> **TO BE DONE**: Count the lines in the records below that contain the string "return", treating uppercase and lowercase letters as distinct, and state only that number.

> **EXTRACTED ENTRIES**:

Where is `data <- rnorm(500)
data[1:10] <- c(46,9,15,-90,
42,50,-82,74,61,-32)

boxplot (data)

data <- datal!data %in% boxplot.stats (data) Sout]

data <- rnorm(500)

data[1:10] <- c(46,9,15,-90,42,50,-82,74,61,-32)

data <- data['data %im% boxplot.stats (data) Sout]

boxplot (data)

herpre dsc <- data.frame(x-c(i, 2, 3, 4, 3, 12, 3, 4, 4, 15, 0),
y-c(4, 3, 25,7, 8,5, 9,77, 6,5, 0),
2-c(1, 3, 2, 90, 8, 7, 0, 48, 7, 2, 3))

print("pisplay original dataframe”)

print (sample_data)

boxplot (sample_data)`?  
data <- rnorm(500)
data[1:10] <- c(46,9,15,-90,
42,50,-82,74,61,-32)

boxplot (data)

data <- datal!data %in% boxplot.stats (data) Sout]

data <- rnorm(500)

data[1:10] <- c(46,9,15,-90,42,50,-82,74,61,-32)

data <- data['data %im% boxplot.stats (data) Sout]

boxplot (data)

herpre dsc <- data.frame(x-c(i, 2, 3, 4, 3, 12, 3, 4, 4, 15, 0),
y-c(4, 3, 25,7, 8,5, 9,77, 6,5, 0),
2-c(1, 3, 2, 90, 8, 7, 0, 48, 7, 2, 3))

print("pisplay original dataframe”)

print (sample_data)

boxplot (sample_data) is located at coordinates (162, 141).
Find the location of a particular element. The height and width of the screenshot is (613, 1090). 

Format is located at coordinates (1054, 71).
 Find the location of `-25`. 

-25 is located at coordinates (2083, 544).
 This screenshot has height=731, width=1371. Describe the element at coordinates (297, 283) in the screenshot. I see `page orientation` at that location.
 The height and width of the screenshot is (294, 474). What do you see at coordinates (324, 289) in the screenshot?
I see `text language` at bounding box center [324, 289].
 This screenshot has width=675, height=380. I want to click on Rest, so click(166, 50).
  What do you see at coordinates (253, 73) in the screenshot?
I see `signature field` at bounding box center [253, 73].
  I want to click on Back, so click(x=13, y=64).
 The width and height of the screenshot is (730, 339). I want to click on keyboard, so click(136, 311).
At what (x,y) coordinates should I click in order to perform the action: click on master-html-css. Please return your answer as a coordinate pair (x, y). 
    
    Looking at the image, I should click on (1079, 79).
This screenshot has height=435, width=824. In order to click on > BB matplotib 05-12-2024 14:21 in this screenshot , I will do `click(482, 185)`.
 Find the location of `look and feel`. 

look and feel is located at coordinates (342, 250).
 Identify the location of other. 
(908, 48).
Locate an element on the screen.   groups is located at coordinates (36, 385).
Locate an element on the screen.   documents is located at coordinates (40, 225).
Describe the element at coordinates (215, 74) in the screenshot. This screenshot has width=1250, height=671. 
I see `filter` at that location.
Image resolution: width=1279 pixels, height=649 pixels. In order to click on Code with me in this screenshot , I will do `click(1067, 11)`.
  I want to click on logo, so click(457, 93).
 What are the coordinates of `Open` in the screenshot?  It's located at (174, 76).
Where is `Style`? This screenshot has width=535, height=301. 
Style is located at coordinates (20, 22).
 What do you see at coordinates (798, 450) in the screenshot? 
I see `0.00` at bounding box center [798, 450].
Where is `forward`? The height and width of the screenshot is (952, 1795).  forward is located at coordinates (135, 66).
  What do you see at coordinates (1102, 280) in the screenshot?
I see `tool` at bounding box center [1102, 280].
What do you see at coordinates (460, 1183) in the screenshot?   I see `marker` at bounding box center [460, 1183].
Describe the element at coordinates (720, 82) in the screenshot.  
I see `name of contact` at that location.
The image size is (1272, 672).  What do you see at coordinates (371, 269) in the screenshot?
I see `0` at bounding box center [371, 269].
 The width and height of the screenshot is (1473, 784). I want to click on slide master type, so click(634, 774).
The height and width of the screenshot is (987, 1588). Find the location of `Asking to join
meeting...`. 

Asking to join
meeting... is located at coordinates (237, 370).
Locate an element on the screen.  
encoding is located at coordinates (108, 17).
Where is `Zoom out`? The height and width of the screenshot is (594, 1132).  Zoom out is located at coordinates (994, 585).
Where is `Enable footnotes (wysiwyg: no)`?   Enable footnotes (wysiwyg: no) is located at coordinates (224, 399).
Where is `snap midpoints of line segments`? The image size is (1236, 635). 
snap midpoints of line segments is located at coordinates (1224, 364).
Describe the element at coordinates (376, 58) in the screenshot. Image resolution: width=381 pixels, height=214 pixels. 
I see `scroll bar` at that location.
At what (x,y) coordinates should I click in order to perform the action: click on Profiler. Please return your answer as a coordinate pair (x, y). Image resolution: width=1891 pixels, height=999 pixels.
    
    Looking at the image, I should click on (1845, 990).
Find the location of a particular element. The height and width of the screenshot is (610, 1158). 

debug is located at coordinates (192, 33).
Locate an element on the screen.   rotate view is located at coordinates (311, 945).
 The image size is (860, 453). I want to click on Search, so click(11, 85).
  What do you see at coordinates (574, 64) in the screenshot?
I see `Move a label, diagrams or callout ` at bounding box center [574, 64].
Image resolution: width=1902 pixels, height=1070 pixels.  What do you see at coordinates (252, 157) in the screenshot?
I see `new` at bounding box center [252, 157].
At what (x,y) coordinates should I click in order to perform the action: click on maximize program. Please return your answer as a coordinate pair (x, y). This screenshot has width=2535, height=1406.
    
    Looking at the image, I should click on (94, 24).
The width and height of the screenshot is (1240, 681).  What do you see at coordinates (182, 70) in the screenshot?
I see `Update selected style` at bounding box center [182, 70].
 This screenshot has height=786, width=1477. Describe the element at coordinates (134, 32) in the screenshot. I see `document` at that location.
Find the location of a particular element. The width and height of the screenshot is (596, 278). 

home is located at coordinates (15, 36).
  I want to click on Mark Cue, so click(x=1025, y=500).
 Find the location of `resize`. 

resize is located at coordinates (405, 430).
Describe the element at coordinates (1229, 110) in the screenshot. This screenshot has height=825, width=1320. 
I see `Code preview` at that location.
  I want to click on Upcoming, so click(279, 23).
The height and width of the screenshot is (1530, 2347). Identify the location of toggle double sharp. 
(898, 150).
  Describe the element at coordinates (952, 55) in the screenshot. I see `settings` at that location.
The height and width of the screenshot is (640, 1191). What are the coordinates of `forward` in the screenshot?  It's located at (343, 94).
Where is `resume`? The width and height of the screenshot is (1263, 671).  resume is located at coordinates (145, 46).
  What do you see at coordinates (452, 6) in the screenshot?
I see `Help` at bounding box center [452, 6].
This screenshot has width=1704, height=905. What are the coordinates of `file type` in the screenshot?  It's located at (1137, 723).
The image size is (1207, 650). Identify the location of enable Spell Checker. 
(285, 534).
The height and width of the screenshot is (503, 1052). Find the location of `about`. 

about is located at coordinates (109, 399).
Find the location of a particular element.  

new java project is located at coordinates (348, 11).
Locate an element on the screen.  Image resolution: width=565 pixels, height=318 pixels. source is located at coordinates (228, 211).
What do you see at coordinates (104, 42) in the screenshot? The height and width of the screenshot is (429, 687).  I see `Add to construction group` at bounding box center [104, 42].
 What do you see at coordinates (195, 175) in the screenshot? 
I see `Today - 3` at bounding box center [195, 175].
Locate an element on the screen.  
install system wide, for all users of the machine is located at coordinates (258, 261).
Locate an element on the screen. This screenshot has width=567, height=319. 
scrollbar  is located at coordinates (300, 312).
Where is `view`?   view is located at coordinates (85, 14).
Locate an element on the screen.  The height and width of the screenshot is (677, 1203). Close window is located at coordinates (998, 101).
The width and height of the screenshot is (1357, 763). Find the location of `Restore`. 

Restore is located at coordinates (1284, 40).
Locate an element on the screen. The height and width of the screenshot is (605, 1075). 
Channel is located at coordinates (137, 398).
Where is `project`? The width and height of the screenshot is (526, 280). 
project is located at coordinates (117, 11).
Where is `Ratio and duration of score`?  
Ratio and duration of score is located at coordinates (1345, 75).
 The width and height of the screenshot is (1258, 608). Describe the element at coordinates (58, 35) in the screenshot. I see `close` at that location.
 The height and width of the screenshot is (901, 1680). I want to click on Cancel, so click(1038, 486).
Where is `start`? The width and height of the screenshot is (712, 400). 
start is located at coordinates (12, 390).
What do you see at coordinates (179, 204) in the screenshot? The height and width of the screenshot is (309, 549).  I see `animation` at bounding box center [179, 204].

> **ANSWER TO THIS TASK**: 3